**GIVEN DATA:**
=-=-=-=-=
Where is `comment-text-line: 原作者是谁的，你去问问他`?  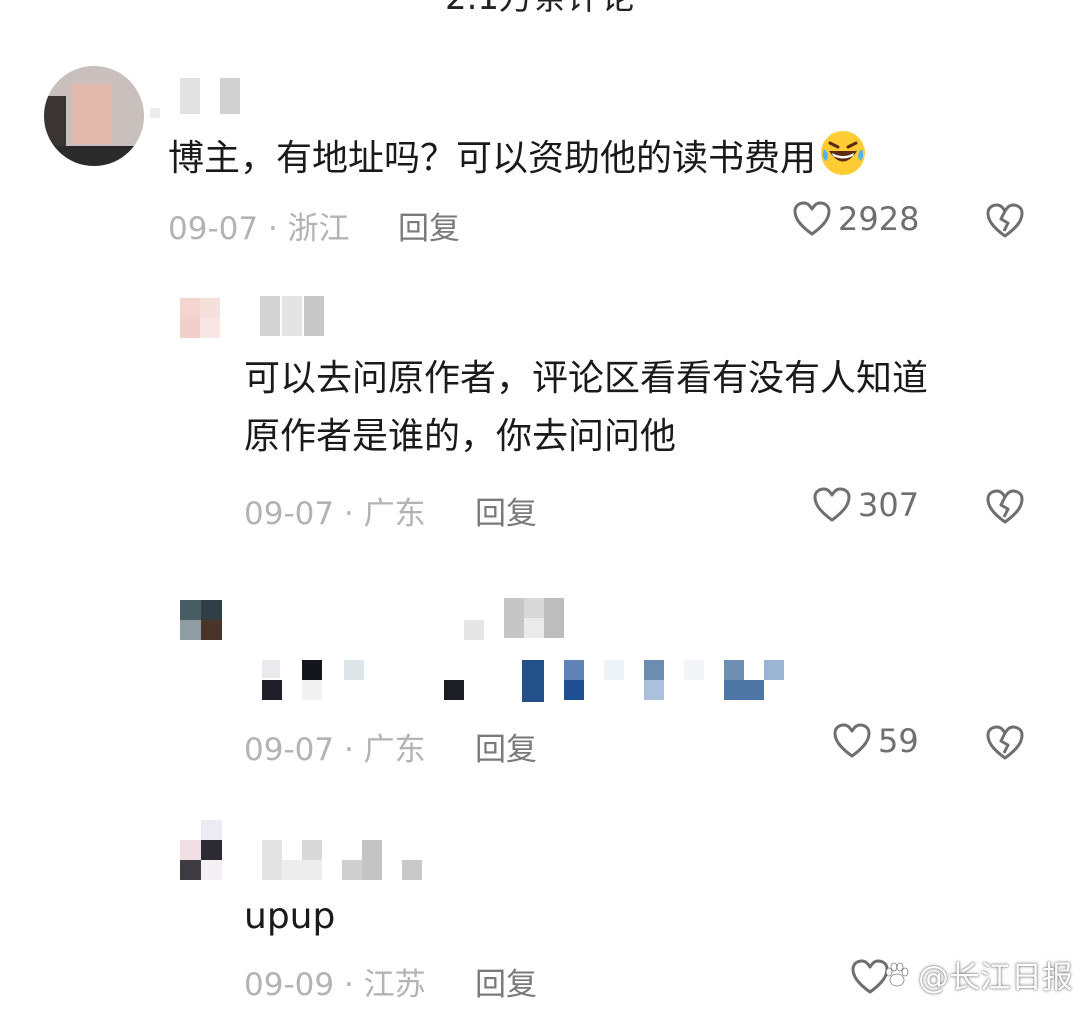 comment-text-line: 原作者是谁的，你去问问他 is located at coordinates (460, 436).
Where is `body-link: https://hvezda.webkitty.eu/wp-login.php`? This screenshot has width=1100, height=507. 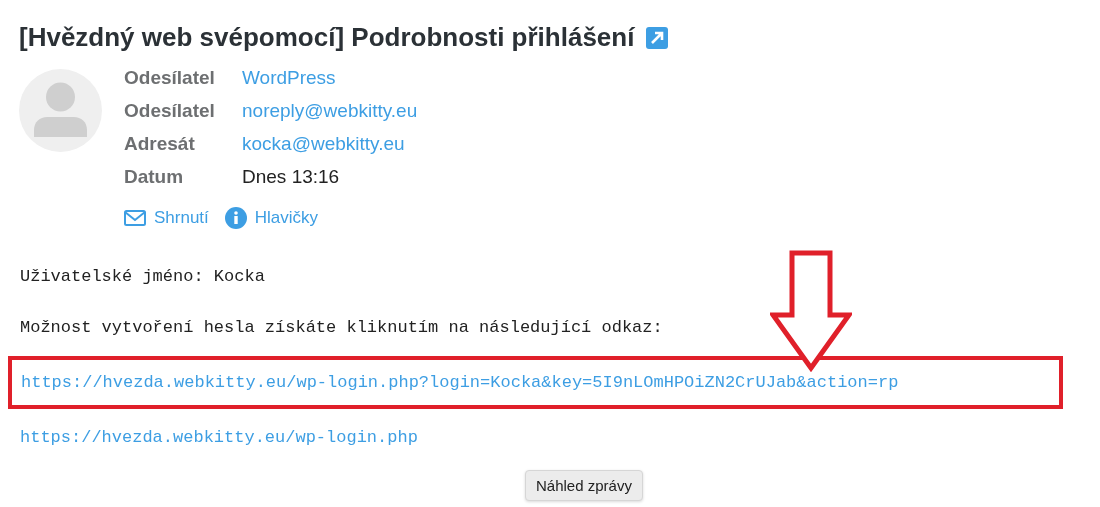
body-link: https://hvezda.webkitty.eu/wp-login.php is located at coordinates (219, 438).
=-=-=-=-=
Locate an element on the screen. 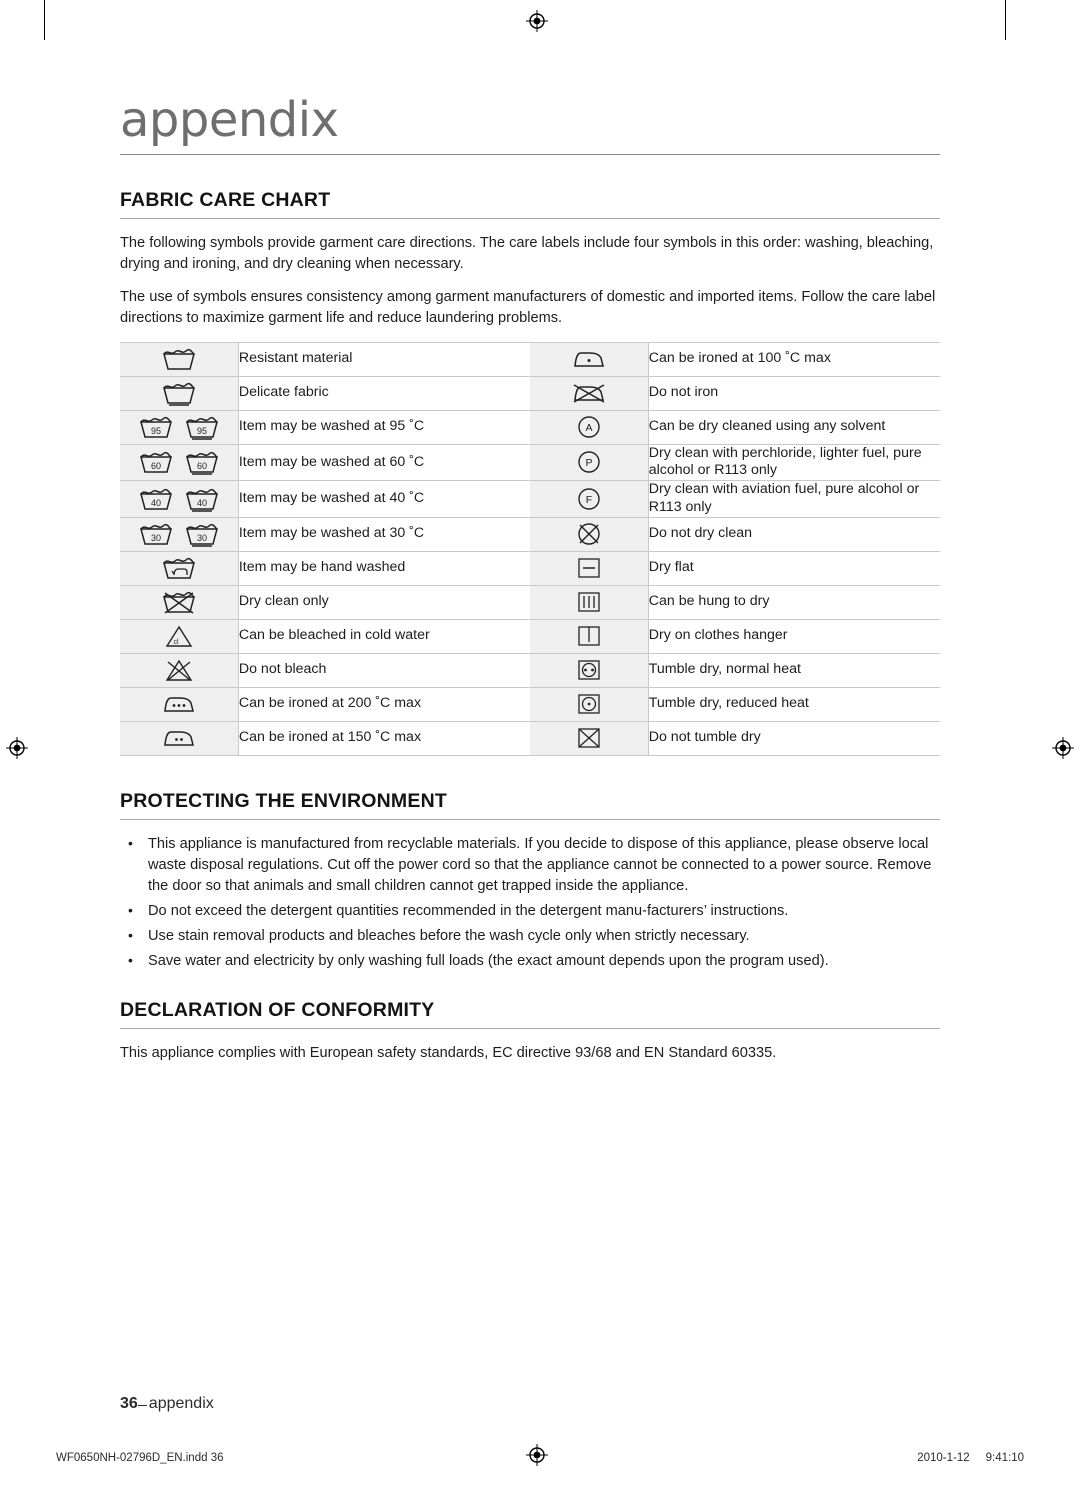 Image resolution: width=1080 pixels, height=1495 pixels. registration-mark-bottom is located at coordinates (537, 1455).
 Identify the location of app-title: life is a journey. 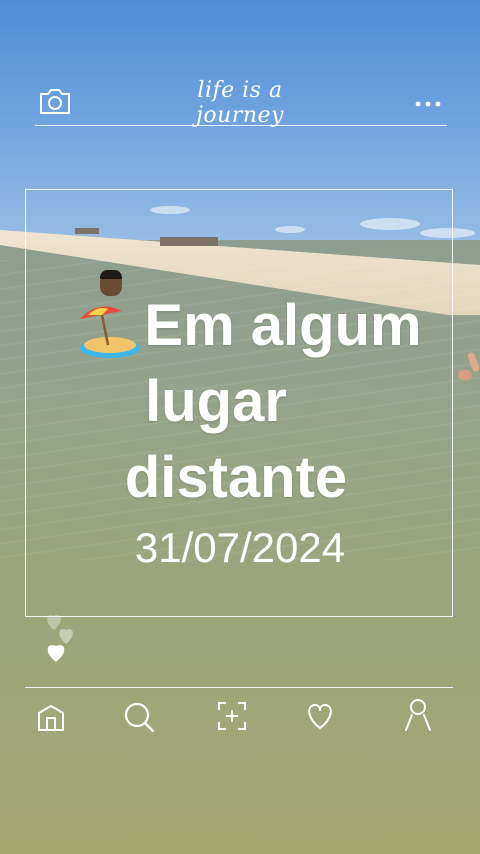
=-=-=-=-=
Reproduce verbatim the rows beginning with the line that contains "has width=1100, height=507." and continuing through the line that contains "body-link: https://hvezda.webkitty.eu/wp-login.php is", including both. Omit the pictures.

Where is `body-link: https://hvezda.webkitty.eu/wp-login.php`? This screenshot has width=1100, height=507. 
body-link: https://hvezda.webkitty.eu/wp-login.php is located at coordinates (219, 438).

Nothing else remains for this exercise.